These symptoms can also occur due to other conditions. One should call the doctor anytime he or she is worried about any symptoms experiencing.

Causes:
The exact cause of temporal arteritis is unknown. It is possibly linked with the body’s immune system health. In rare cases, it has been linked to having certain severe infections or taking high doses of antibiotics.

Risk Factors:
*Being 50 or older
*Being a woman
*Having a low body mass index (BMI)
*Starting menopause before age 43
*Having polymyalgia rheumatica
*Being of northern European or Scandinavian descent
*Having a family history of the condition
*Smoking or being an ex-smoker

Diagnosis:
The doctor will perform a physical exam and look at the patient’s head to determine whether there’s any tenderness. They’ll pay special attention to the arteries in the head. The doctor may also order a blood test. Several blood tests can be useful in diagnosing temporal arteritis, including the following:

*A hemoglobin test measures the amount of hemoglobin, or oxygen-carrying protein, in your blood.

*A hematocrit test measures the percentage of your blood that is made up of red blood cells.

*A liver function test can be done to determine how well the liver is working.

*An erythrocyte sedimentation rate (ESR) test measures how quickly your red blood cells collect at the bottom of a test tube over one hour. A high ESR result means that there’s inflammation in your body.

*A C-reactive protein test measures the level of a protein, made by your liver, that’s released into your bloodstream after tissue injury. A high result indicates that there’s inflammation in your body.

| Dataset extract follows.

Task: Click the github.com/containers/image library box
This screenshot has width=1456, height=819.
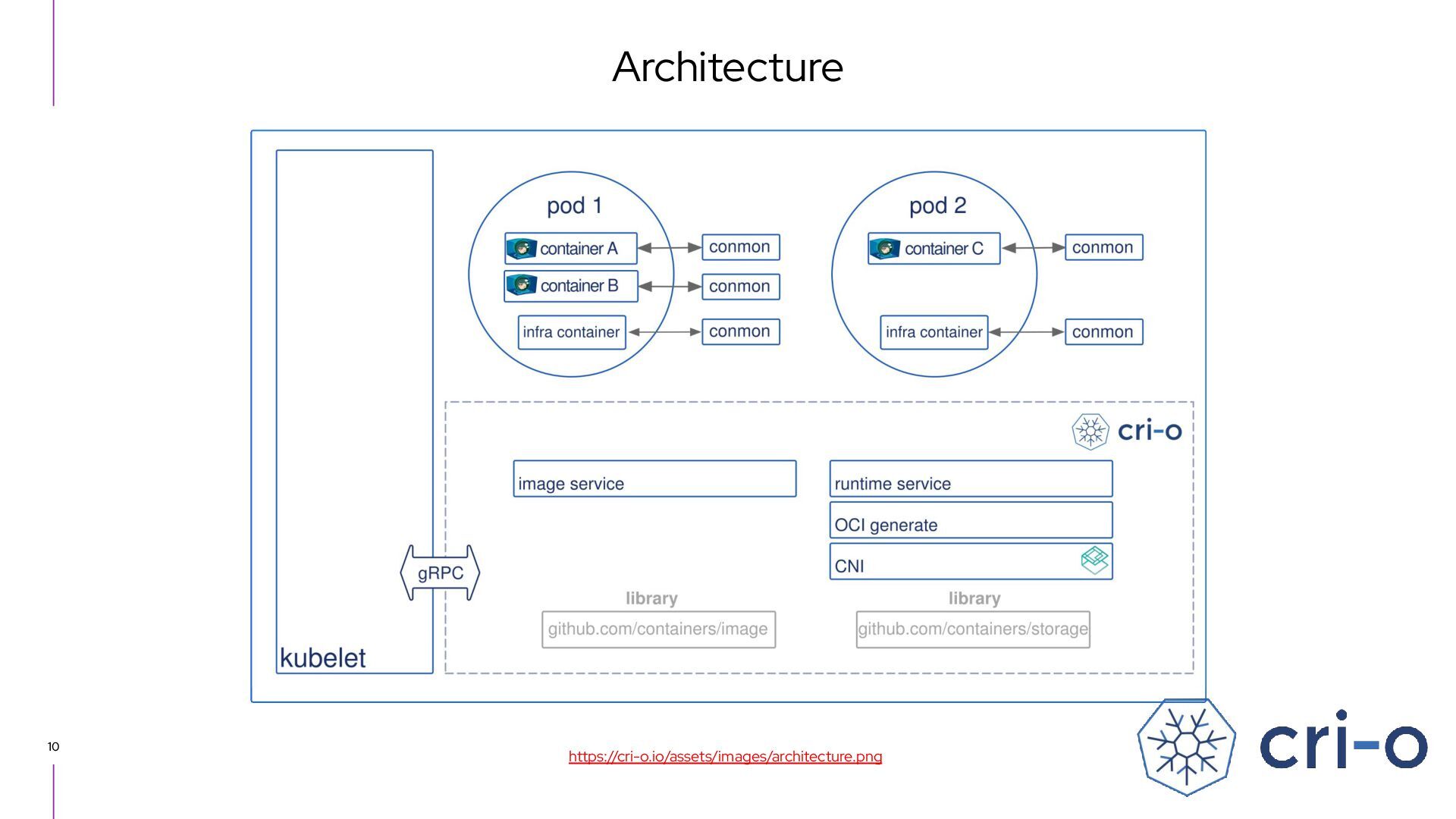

Although these tests can be helpful, blood tests alone aren’t enough for a diagnosis. Usually, the doctor will perform a biopsy of the artery that they suspect is affected to make a definitive diagnosis. This can be done as an outpatient procedure using local anesthesia. An ultrasound may provide an additional clue about whether or not the patient have temporal arteritis. CT and MRI scans are often not helpful.

Treatment:
Temporal arteritis cannot be cured. Therefore, the goal of treatment is to minimize tissue damage that can occur due to inadequate blood flow caused by the condition.

If temporal arteritis is suspected, treatment should begin immediately, even if test results haven’t yet confirmed the diagnosis. If this diagnosis is suspected and the results are pending, your doctor may prescribe oral corticosteroids. Corticosteroids can increase your risk of developing certain medical conditions, such as:

*Osteoporosis

*High blood pressure

*Muscle weakness

*Glaucoma

*Cataracts

Natural Remedies for Temporal Arteritis Symptoms:

Temporal arteritis treatment can improve blood vessel health. However, medications can create their own problems. Thankfully, there are natural ways you may be able to improve your overall health, manage symptoms and fight drug side effects if you have temporal arteritis.

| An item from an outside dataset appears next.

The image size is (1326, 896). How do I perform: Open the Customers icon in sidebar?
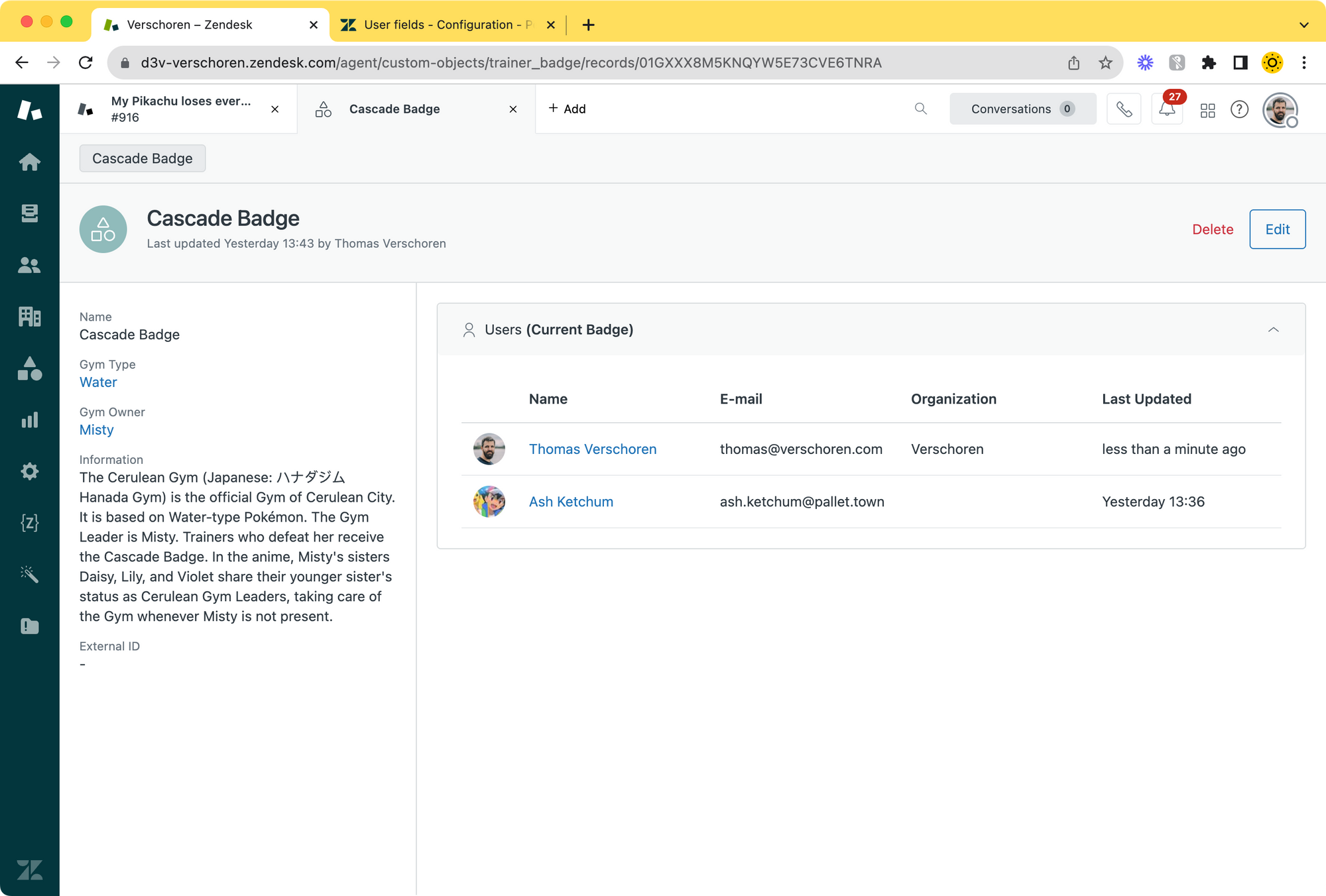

1. Exercise daily and eat well.

2.Start slowly with exercise.

3.Do aerobic exercise.

4.Do Yoga & meditation with breathing exercise

5.Follow a heart–friendly diet.

6.Limit alcohol intake.

7.Totally stop smoking

Prognosis:
Patient’s outlook for temporal arteritis will depend on how quickly you’re diagnosed and able to start treatment. Untreated temporal arteritis can cause serious damage to the blood vessels in the body. The doctor should be informed if the patient notices new symptoms. This will make it more likely that he or she will be diagnosed with a condition when it’s in the early stages.

Disclaimer: This information is not meant to be a substitute for professional medical advise or help. It is always best to consult with a Physician about serious health concerns. This information is in no way intended to diagnose or prescribe remedies.This is purely for educational purpose.